### Provided data
---*---

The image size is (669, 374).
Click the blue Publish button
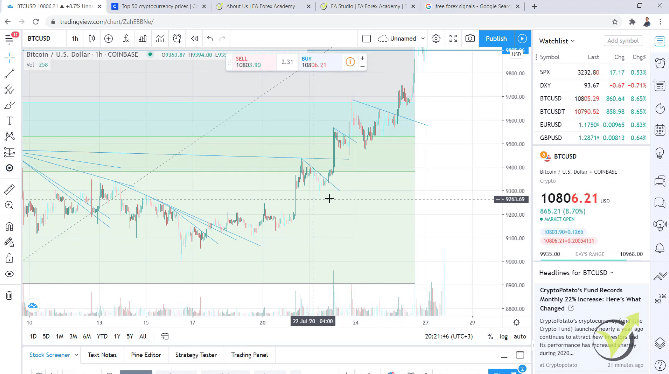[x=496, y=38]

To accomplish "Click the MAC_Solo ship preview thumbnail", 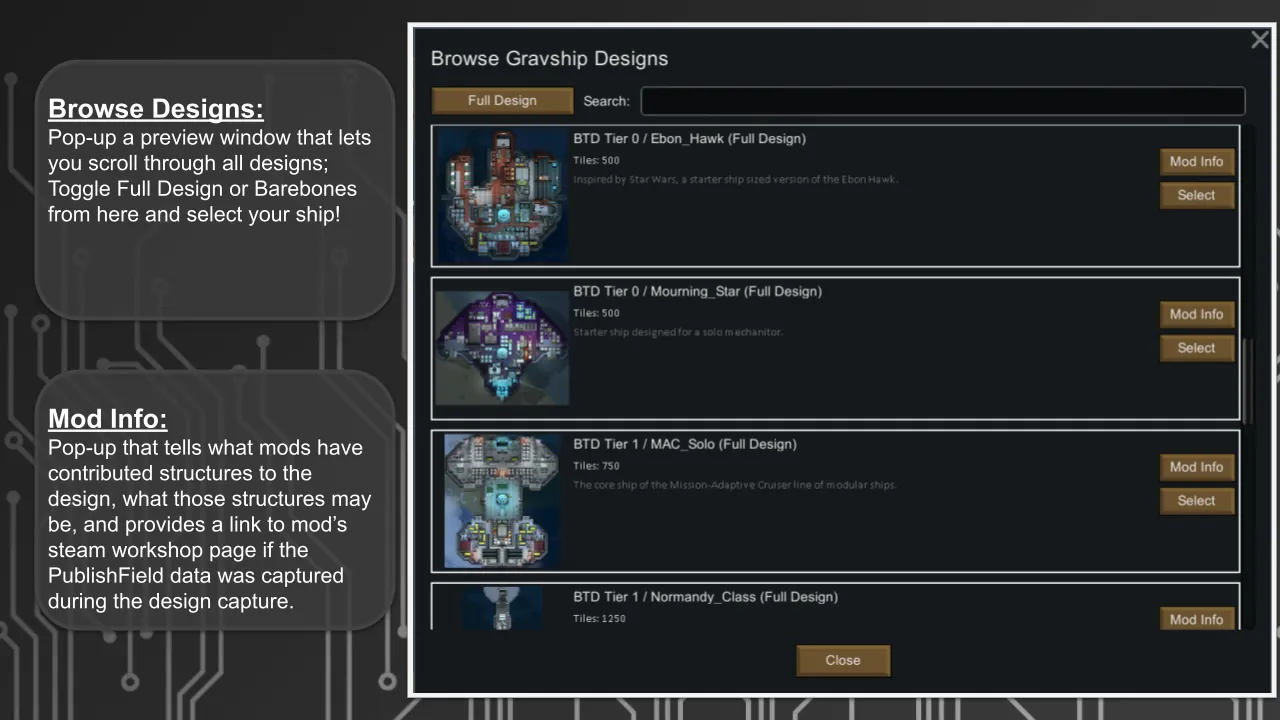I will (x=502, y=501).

---*---

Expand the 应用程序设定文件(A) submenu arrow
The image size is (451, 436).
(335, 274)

---*---

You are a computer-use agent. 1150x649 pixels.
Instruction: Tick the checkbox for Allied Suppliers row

---*---

### What is being asked
Send back an exact copy of only the lines from the line with "You are a computer-use" up to and including the line with "Instruction: Tick the" in the data above.

### Solution to the exercise
You are a computer-use agent. 1150x649 pixels.
Instruction: Tick the checkbox for Allied Suppliers row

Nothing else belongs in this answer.